AMD unveiled the RX 7600 series of laptop graphics cards at this year’s CES, but it is now April, and laptops featuring these cards have yet to hit the market. However, their presence should soon grace the marketplace, as ComputerBase has obtained an ASUS TUF Gaming Advantage A16 gaming laptop equipped with the RX 7600S graphics card and has released test results.

The RX 7600S utilizes the RDNA 3 architecture’s Navi 33 GPU, manufactured using TSMC’s 6nm process. In all honesty, its specifications are not particularly impressive, boasting only 28 compute units, 1,792 stream processors, and 128-bit/8GB GDDR6 memory. The GPU also houses 32MB of Infinity Cache and adopts a PCI-E 4.0 x8 interface. As AMD’s mobile “S” suffix graphics cards actually compete with NVIDIA’s Max-Q offerings, their power consumption is somewhat lower than standard versions, with the RX 7600S’s TGP ranging from 50 to 75W. Thus, it is the least powerful RDNA 3 architecture-based graphics card that AMD has released.

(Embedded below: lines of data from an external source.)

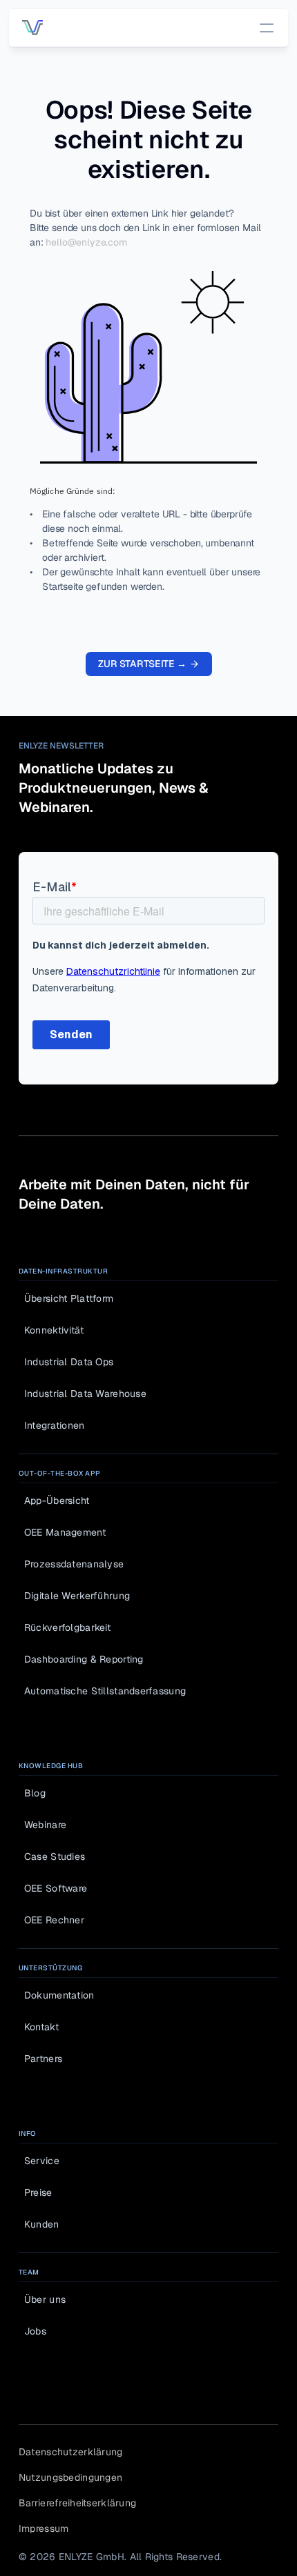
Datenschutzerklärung (71, 2452)
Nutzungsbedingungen (70, 2477)
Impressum (44, 2528)
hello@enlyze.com (86, 242)
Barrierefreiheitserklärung (77, 2503)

The ASUS TUF Gaming A16 itself is equipped with an AMD Ryzen 7 7735H processor, with a Ryzen 9 7740HS version to follow, and features DDR5-4800 memory. The RX 7600S graphics card can be set to a peak TGP of 95W, but this value drops to around 83W in ray-tracing games.

ComputerBase compared the RX 7600S to the RTX 4060 laptop GPU. The RTX 4060-equipped laptop’s TGP can be unlocked up to 140W, but the actual tested average TGP was 103W, with a maximum of 107W. The RX 7600S’s average TGP was 83W, with a maximum of 88W. Both GPUs boast incredibly high frequencies, with the RTX 4060 reaching 2,612MHz and the RX 7600S achieving 2,446MHz. In reality, there is little difference in performance below a 70W TGP, but the RTX 4060 gradually pulls ahead at higher power levels.

ComputerBase posits that the RX 7600S’s 8GB of memory is the card’s most significant bottleneck, while the PCI-E 4.0 x8 is less of an issue. They contend that Radeon graphics cards typically require more extensive memory to compete with GeForce cards. Without ray tracing enabled, the 80W RX 7600S trails the RTX 4060 by 13% in performance. However, if texture settings are lowered to avoid memory capacity bottlenecks, this gap is reduced to 6%. Nevertheless, when ray tracing is activated, the RX 7600S simply cannot compete with the RTX 4060.